OBJECTIVES:
**a)** Quote word for word the passage of the Los Angeles flexible office article between "Flexible office companies" and "of real estate.", inclusive.
**b)** For each statement below, answer yes or no according to the Los Angeles flexible office article, and quote the words from it that decide the answer. (i) Knotel's Los Angeles leases together cover roughly 100,000 square feet, all on the Westside. (ii) Knotel owns most of the buildings that make up its Los Angeles footprint. (iii) The Santa Monica submarket had the highest asking rents in the county.

Flexible office companies are expanding their footprint in Los Angeles with providers like New York-based Knotel Inc. gobbling up space in the region’s hottest submarkets.
And several coworking companies have partnered directly with building owners to develop portions of their properties for shorter-term tenants.
Since entering the L.A. market this year, Knotel has signed leases at nine buildings. The first announced lease, in Santa Monica at 429 Santa Monica Blvd., was followed by leases in Marina del Rey, Culver City, Westwood, Venice and Beverly Hills. Together, they cover roughly 100,000 square feet — all on the Westside.
“We cluster in one location in a particular submarket,” said Eugene Lee, Knotel’s chief investment officer and global head of real estate.
Lee said Knotel plans to add 10 more locations in that same area this year, growing to 250,000 square feet. “We will be a large player on the Westside before we look at other locations,” he said.
It’s clear why Knotel chose that particular submarket. The average asking rent for Class A office properties on the Westside during the first quarter of 2019 was $5.25 a square foot, compared to $3.89 countywide, according to data from Jones Lang LaSalle Inc. Asking rents in the Santa Monica submarket were the highest in the county at $6.69 a square foot, up $0.53 year over year.
Knotel leases or subleases the majority of its spaces from landlords — including all of its L.A. footprint. The company specializes in offering flexible terms for large and growing clients — a slightly different offering from coworking providers, which tend to work with smaller companies.
Knotel’s clients in Los Angeles include real estate firm Compass. Nationwide, the group touts companies like Netflix Inc. and Microsoft Corp. as tenants.
“Without a big footprint, we can’t give companies flexibility,” Lee said. “Our model requires scale.”

SUPPLIED ENTRIES:
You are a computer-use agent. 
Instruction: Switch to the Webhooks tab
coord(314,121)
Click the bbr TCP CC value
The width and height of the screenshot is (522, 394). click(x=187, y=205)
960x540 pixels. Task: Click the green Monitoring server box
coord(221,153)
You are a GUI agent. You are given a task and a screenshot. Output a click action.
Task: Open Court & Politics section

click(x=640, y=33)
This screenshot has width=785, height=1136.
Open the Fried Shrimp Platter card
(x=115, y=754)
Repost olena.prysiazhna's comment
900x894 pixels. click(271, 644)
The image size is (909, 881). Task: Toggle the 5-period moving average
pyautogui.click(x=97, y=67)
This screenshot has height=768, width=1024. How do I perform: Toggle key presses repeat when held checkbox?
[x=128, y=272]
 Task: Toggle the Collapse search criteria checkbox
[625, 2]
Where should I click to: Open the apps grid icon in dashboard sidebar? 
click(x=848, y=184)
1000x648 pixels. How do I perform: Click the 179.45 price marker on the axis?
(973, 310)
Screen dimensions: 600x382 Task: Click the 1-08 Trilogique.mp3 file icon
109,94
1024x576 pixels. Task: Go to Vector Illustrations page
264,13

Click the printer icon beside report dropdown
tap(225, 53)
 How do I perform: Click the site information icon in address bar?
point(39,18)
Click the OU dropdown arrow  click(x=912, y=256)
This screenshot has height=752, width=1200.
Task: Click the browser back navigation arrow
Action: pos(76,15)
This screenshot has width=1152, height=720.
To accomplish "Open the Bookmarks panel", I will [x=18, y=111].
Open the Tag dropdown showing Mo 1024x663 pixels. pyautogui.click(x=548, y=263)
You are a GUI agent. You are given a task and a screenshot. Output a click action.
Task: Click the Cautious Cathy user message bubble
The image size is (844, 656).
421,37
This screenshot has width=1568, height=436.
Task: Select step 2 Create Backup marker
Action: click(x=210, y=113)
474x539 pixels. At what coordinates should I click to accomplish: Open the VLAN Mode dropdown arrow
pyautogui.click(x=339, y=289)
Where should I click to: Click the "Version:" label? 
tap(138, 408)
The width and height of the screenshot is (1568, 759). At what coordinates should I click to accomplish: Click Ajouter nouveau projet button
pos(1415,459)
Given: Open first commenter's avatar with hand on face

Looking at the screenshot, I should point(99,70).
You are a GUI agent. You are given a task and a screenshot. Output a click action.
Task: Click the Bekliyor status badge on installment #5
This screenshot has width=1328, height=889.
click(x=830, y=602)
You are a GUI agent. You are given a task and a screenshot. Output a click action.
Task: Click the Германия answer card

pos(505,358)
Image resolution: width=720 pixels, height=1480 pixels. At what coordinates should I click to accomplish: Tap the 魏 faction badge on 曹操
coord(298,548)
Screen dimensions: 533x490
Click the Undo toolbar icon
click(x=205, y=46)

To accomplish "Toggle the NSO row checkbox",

WORKED SOLUTIONS:
**a)**
Flexible office companies are expanding their footprint in Los Angeles with providers like New York-based Knotel Inc. gobbling up space in the region’s hottest submarkets.
And several coworking companies have partnered directly with building owners to develop portions of their properties for shorter-term tenants.
Since entering the L.A. market this year, Knotel has signed leases at nine buildings. The first announced lease, in Santa Monica at 429 Santa Monica Blvd., was followed by leases in Marina del Rey, Culver City, Westwood, Venice and Beverly Hills. Together, they cover roughly 100,000 square feet — all on the Westside.
“We cluster in one location in a particular submarket,” said Eugene Lee, Knotel’s chief investment officer and global head of real estate.

**b)**
(i) Yes: "Together, they cover roughly 100,000 square feet — all on the Westside."
(ii) No: "Knotel leases or subleases the majority of its spaces from landlords — including all of its L.A. footprint."
(iii) Yes: "Asking rents in the Santa Monica submarket were the highest in the county at $6.69 a square foot"